* _PROBLEM STATEMENT_:
Copy everything in the passage about a talkative God from "From before the" down to "of the Trinity.".
----- TEXT PASSAGE -----
Friday, March 23, 2012

We Serve a Talkative God

We serve a talkative God.
From before the beginning of time, He has carried on an intimate, personal, and unending conversation within Himself -- Father, Son, and Spirit.  That eternal trialogue is the overflowing mutuality and love among the Persons of the Trinity.
Eternal and three-sided as it is, that conversation is not internal only.  It carries on outside God as well.  By it, He speaks worlds into existence.  His mighty Word is the powerful and creative force that made the world and that made us:  “Let us make man in our image,” He said (Gen. 1: 26).  By His creative external Word arose all things -- light, animals, fish, oceans, dry land, day -- everything (John 1: 3)
From the creation account in Genesis, we learn that God is a communal, articulate maker, and that we are to be like Him.  We are to be creative word users who live in community.
----- DATA FOR ANALYSIS -----
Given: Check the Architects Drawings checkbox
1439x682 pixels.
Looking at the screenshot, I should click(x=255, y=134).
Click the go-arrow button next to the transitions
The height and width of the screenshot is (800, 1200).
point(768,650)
-----
* _RESULT_:
From before the beginning of time, He has carried on an intimate, personal, and unending conversation within Himself -- Father, Son, and Spirit.  That eternal trialogue is the overflowing mutuality and love among the Persons of the Trinity.